Gerade der deutsche Markt ist für Draft2Digital besonders spannend. Anders als in den USA, wo Amazon einen fast monopolartigen Marktanteil von über 80 Prozent hat, ist die Situation in Deutschland ausgewogener. Tolino hat eine starke Stellung, und viele Leser nutzen bewusst Alternativen. Das bedeutet: Wer seine Bücher nur bei Amazon platziert, verschenkt Sichtbarkeit und verzichtet auf potenzielle Lesergruppen, die Amazon aus Überzeugung meiden. Über Draft2Digital erschließt man diese Gruppen automatisch.

Meine eigene Erfahrung zeigt mir: Amazon ist unberechenbar.
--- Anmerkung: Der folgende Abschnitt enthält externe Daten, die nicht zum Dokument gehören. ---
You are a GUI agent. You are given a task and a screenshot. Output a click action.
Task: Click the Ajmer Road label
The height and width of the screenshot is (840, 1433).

Ich habe hart gearbeitet, Dutzende von Büchern veröffentlicht und solide Verkäufe erzielt – und trotzdem wurde ich einfach entfernt. Keine Möglichkeit zur Klärung, keine Chance auf Wiedergutmachung. Es war ein Schlag ins Gesicht. Und genau deshalb rate ich jedem Autor, sich nicht länger auf Amazon zu verlassen.

Draft2Digital ist nicht perfekt, aber es ist fairer, transparenter und viel sicherer. Das Team kommuniziert, die Plattform ist serviceorientiert, und vor allem: Sie schließt dich nicht von heute auf morgen aus. Man hat das Gefühl, als Autor respektiert zu werden und nicht nur als Datenpunkt in einem Algorithmus.
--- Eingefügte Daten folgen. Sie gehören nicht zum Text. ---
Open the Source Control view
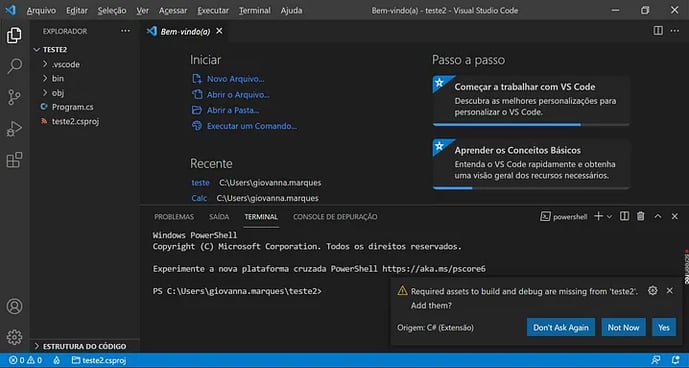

Ein weiterer Vorteil ist die Einfachheit. Bei Amazon muss man jedes Detail selbst einpflegen, bei Draft2Digital reicht es, einmal das Manuskript hochzuladen. D2D formatiert automatisch, verteilt an alle Partner und macht es leicht, eine große Zahl von Titeln effizient zu managen. Gerade wer wie ich viele Bücher im Portfolio hat, spart so enorm viel Zeit.
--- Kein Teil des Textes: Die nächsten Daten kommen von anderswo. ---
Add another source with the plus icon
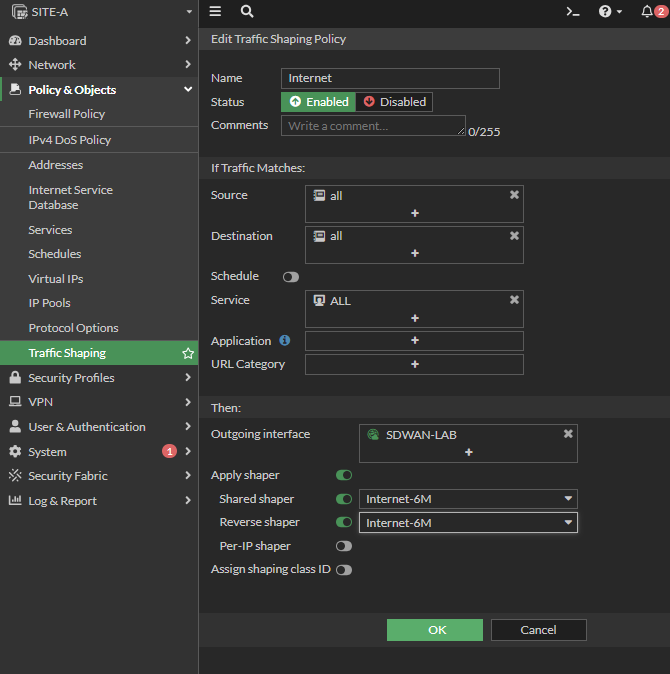This screenshot has width=670, height=674. click(x=414, y=213)
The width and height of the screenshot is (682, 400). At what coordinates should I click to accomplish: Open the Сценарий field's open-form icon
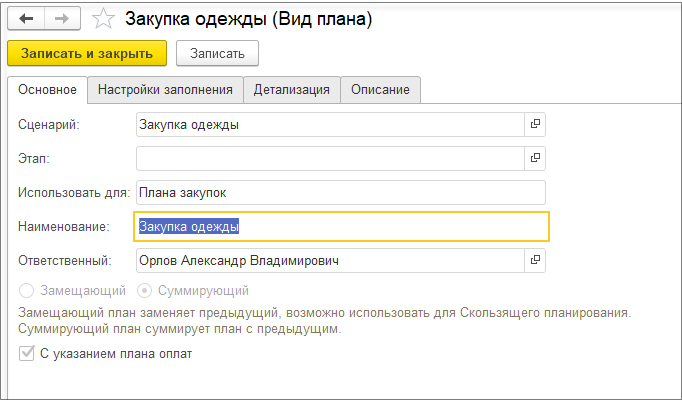click(535, 124)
Natürlich bleibt auch Kritik. Derzeit ist die Plattform nur auf Englisch verfügbar. Für deutsche Autoren wäre eine Lokalisierung in deutscher Sprache ein Riesenschritt. Dasselbe gilt für Spanisch – ein Markt mit noch größerem Potenzial. Hier besteht eindeutig Nachholbedarf. Aber auch wenn die Bedienoberfläche Englisch ist, funktioniert das Hochladen deutscher Bücher problemlos. Der Inhalt bleibt deutsch, nur die Menüs sind auf Englisch. Mit ein wenig Eingewöhnung ist das kein Hindernis.

Das Fazit ist eindeutig: Wer in Deutschland erfolgreich als Selfpublisher arbeiten möchte, darf Amazon nicht als alleinige Plattform betrachten. Der Markt ist größer, die Möglichkeiten vielfältiger, und Draft2Digital bietet den einfachsten Weg, überall präsent zu sein. Ja, Amazon hat nach wie vor seinen Platz. Aber die Abhängigkeit ist gefährlich und kann jederzeit zum Fallstrick werden. Wer auf Sicherheit, Reichweite und Unabhängigkeit setzt, sollte Draft2Digital ernsthaft in Betracht ziehen.

Ich selbst lade derzeit meine gesamten Bücher dort hoch. Es ist ein großer Schritt, aber er lohnt sich. Ich rate allen anderen, es ebenso zu tun. Boykottiert Amazon, macht euch unabhängig und setzt auf eine breite Distribution. So gewinnt ihr nicht nur Leser, sondern auch Freiheit.